**Your instructions**: Extract exactly and only the lines of the data below, starting at the line with "Image resolution: width=939, height=2576." and stopping after the final line.

**Supplied information**:
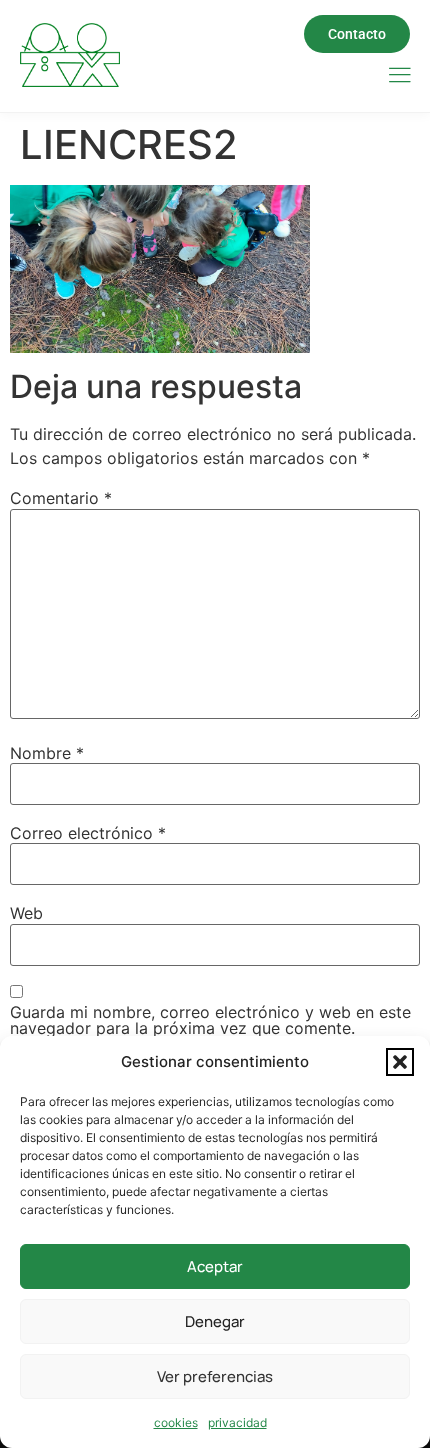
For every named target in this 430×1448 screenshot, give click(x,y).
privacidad (237, 1422)
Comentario (61, 498)
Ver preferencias (215, 1376)
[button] (400, 1062)
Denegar (215, 1321)
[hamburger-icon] (399, 76)
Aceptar (215, 1266)
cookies (176, 1422)
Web (26, 913)
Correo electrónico (88, 833)
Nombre (47, 753)
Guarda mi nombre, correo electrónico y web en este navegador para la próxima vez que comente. (210, 1020)
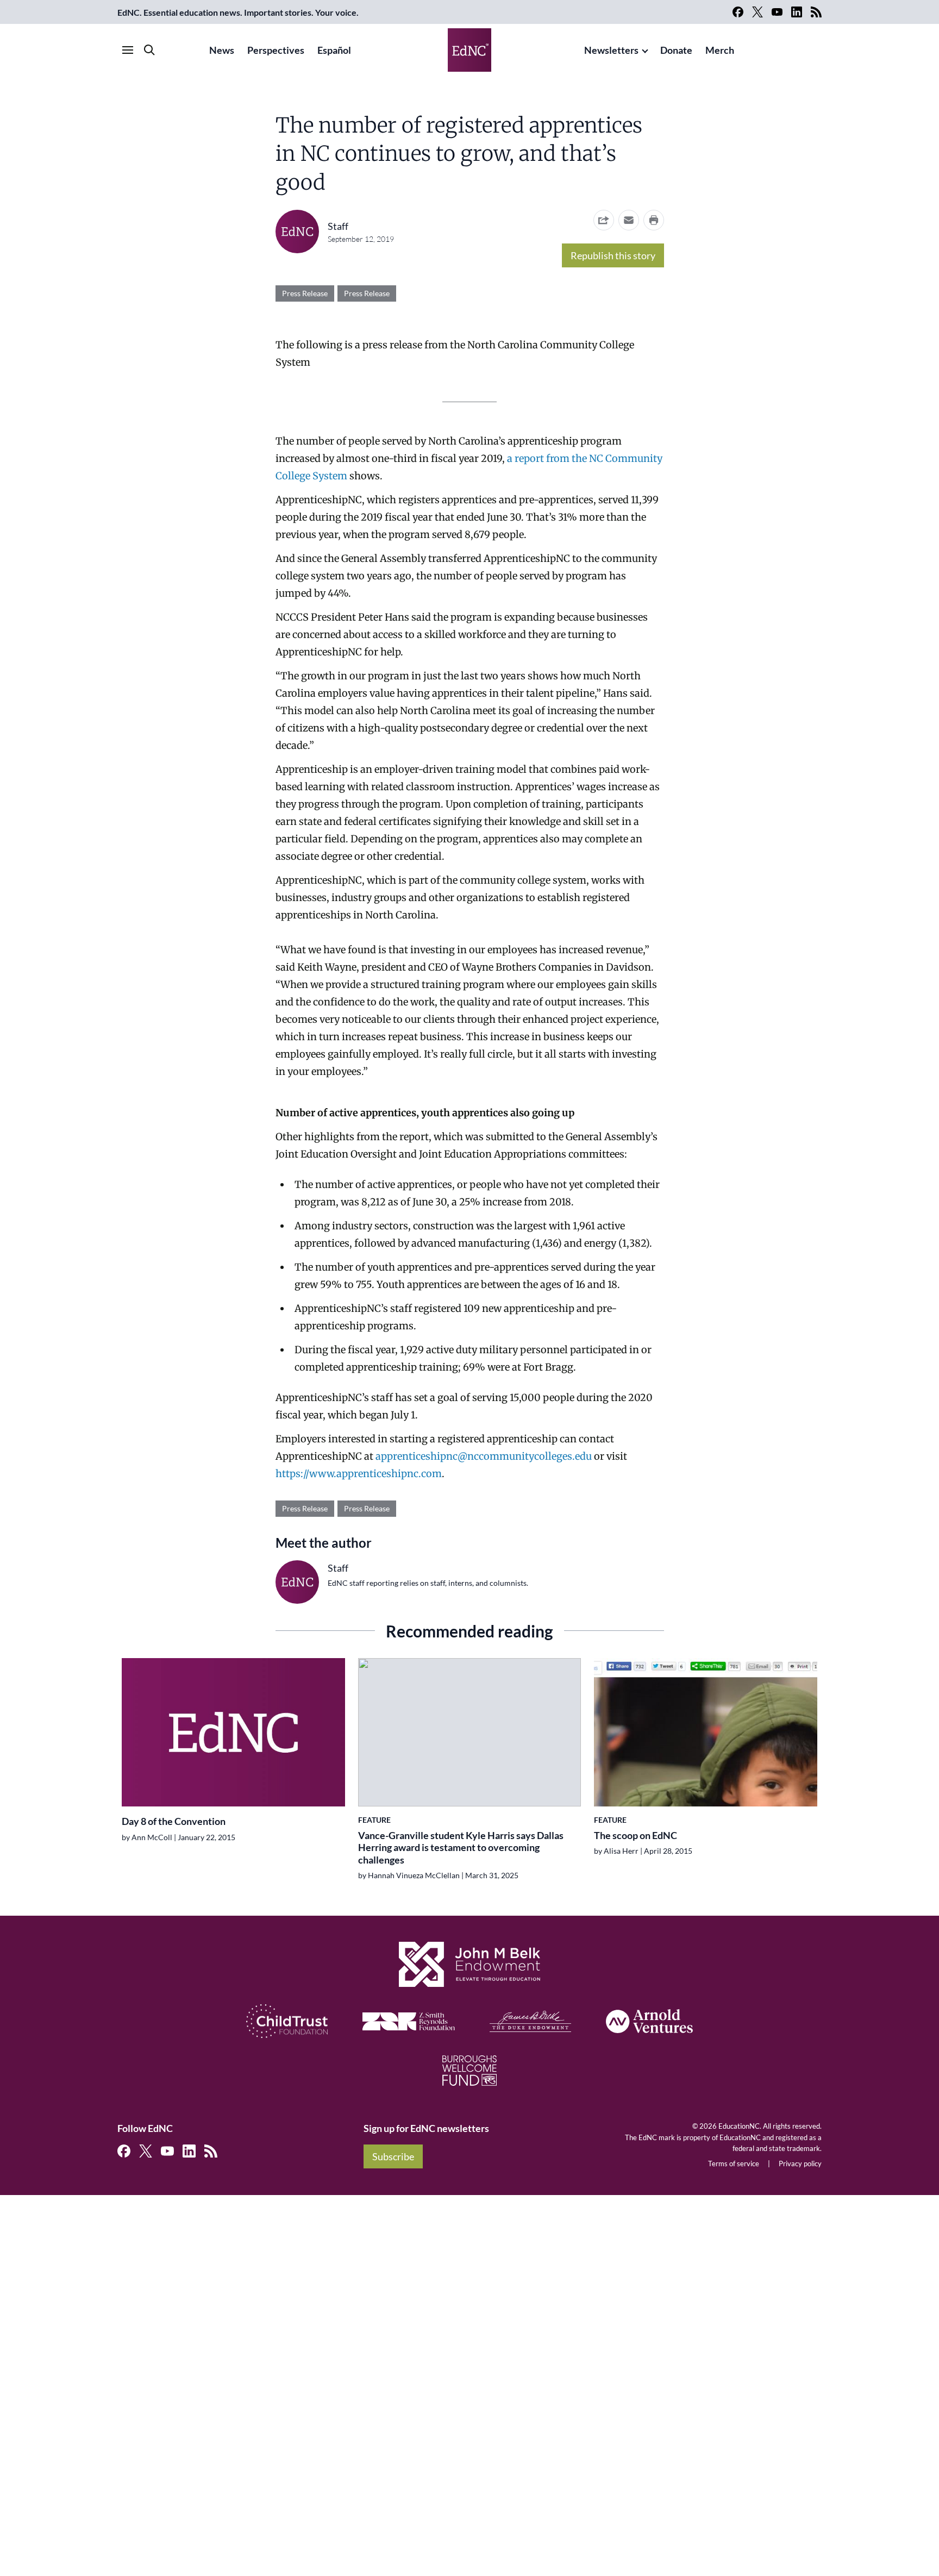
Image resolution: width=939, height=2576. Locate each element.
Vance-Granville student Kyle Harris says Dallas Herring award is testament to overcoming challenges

**Result**:
Image resolution: width=939, height=2576. Locate each element.
Vance-Granville student Kyle Harris says Dallas Herring award is testament to overcoming challenges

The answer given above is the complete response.